The film starts with two young children being recruited by a charming talent scout.Their father trusts the lovely lady who talks to him. Later, when he realises what happened, he runs in despair and is not seen again until the film’s end. Did he just forget about his kids?

The whiff of white saviour in Sound of Freedom is only a tiny problem in the film. The dog whistles make the alarm sound, and it’s not surprising that only the worst people in modern politics are backing this film, making it colloquially known as “that QAnon film”. The real Ballard is not immune to controversy, as many of his accounts have been proven to be exaggerated, and he has been criticised by other legitimate organisations for sensationalism and driving funding away from groups trying to fix things.

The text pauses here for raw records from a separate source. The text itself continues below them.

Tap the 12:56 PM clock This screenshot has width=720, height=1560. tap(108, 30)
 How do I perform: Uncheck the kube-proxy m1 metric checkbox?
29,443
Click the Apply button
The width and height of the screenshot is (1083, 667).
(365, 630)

But above all that, above all the murmur and noise. Beyond the politics and controversies and horrendous people involved in this project – including one of the film’s financiers who has recently been arrested for… child trafficking – past all that, Sound of Freedom is dull. It’s never interesting and exciting. Most of the action is just people sitting around, talking, nay whispering, about how children should be protected. There is no depth, no weight, and no character development. Nothing that elevates its story beyond the tedious machinations of its plot. It treats the issue with mundanity by not showing any human side. You feel for the kids because you have a heart, but it’s also dirty how they are all accessories to the fact that props are used to make Ballard a great American hero.

Filmmaker Alejandro Gómez Monteverde did not intend to make Sound of Freedom political, in which case I’m sorry to say that this is so devoid of any artistic touch, it’s almost naif. But he also left enough dog whistles, answered by a group whose existence needs to be validated by connecting this horrible tragedy with those trying to stop a particular ex-American president from running, and winning, again.

Verdict: 0 out of 5
For no one.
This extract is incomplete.